(Exercícios a fazer)
(1) Transcreva literalmente a parte do texto sobre democracia e ditadura entre "Nossa democracia está" e "de um cidadão.", inclusive.
(2) Retome o texto sobre democracia e ditadura e escreva a continuação a partir da última frase apresentada.

(Trecho fornecido)
════════════════════

Afinal, uma nova ditadura é a solução?
Nossa democracia está na UTI |
Nossa democracia vai mal, e isso não é
especulação, mas uma constatação. Ok, reconheço que não sou um cientista
político, ou historiador, ou que não tenho qualquer outra formação em ciências
sociais, mas minha análise é a análise de um cidadão.
Então a solução é uma ditadura, não é
mesmo? Colocar no poder alguém que irá “salvar a pátria”, colocar tudo nos
eixos e, depois, entregar o poder ao povo! Será???
Antes de tudo é preciso esclarecer que,
quando me refiro a ditadura não estou falando somente de nosso regime pós 1964
ou a seus saudosistas. Refiro-me também ao reverso da moeda, àqueles que
consideram Cuba e Venezuela como exemplos a serem seguidos, afinal, “esta noite
milhões de crianças dormirão na rua, mas nenhuma delas é cubana”1...

════════════════════

(Dados fornecidos)
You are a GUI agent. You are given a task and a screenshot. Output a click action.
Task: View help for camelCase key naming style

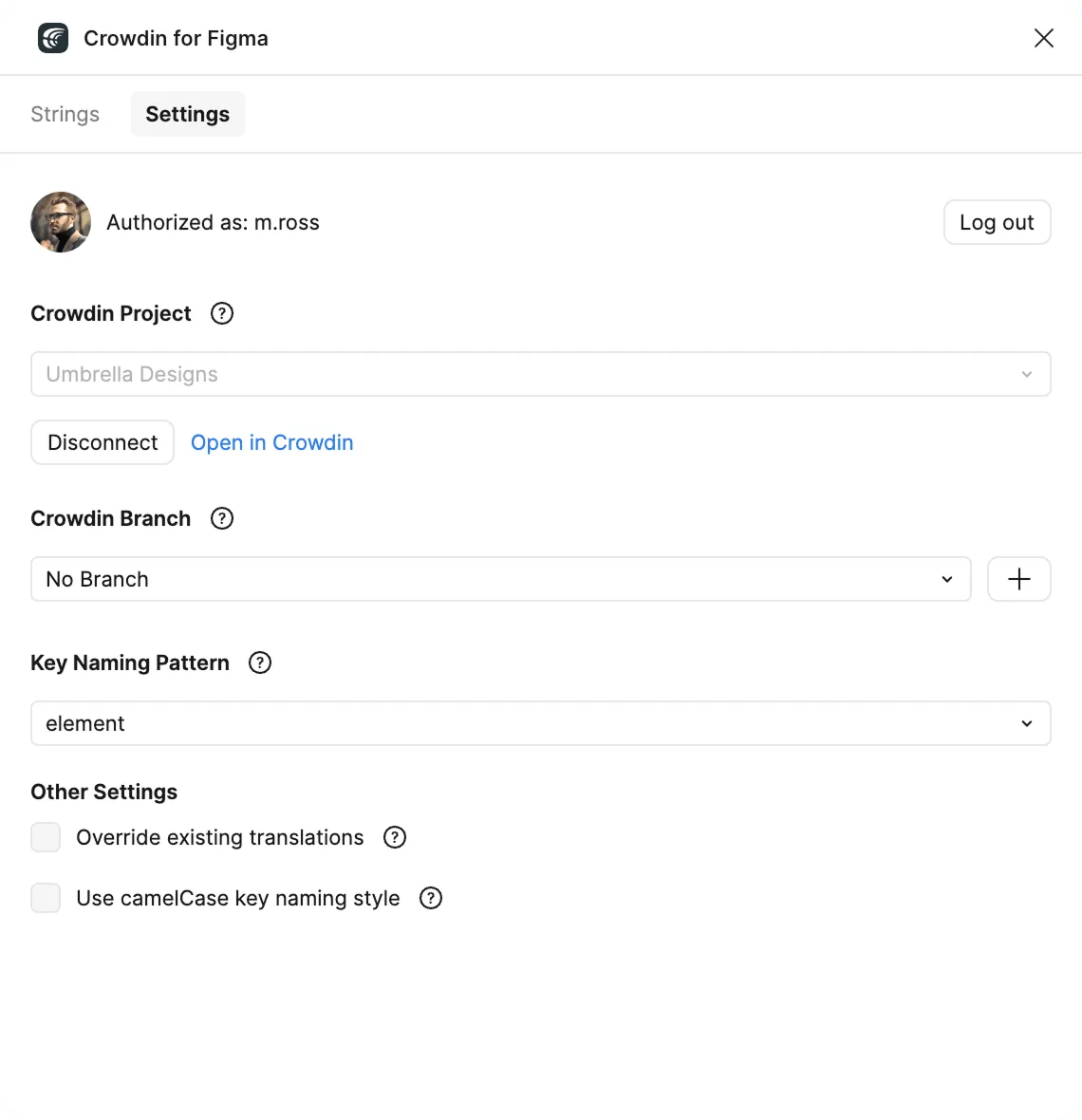pyautogui.click(x=430, y=898)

════════════════════

(Lista de respostas)
(1)
Nossa democracia está na UTI |
Nossa democracia vai mal, e isso não é
especulação, mas uma constatação. Ok, reconheço que não sou um cientista
político, ou historiador, ou que não tenho qualquer outra formação em ciências
sociais, mas minha análise é a análise de um cidadão.

(2)
o fato de que, mesmo com uma taxa de natalidade e de óbitos semelhante ao
Brasil, USA e Argentina, por exemplo2, Cuba ter tido um crescimento de somente 59,5%
na população (de 7,141 mi em 1960 para 11,390 mi em 2016), enquanto que o
Brasil teve 186,66% (de 72,49 mi em 1960 para 207,8 mi em 2017) não é levado em
consideração... mas, espere... se Cuba tem uma taxa de natalidade de 1,62 e o
Brasil de 1,79, enquanto que o Brasil tem uma taxa de mortalidade de 6,08 (p/m)
e cuba de 7,64 (p/m), como explicar tanta discrepância (dados retirados da Wikipedia)?
Simples, quando se pensa que 11,177 mi cubanos moram nos USA fugindo da
ditadura; de fato, se somarmos as duas populações (cubanos morando em cuba +
cubanos morando nos USA) teremos 22,567 mi, ou um crescimento de 316%. Ou seja,
é muito fácil manter uma economia mais igualitária quando 49,5% de sua
população não depende de sua infraestrutura de saúde, de habitação, de
economia, etc. Penso até que se expulsarmos 102,861 mi de brasileiros (ou seja,
49,5% de nossa população) para outro país, teremos uma economia bem mais
equilibrada, um sistema de saúde melhor, nossa população será mais facilmente
nutrida e não teremos crianças dormindo na rua, mas... é isso que queremos?
Isso, claro, sem contar que mesmo não dormindo na rua, em Cuba você não tem
liberdade de expressão, liberdade de crença, liberdade de ir, vir e
permanecer...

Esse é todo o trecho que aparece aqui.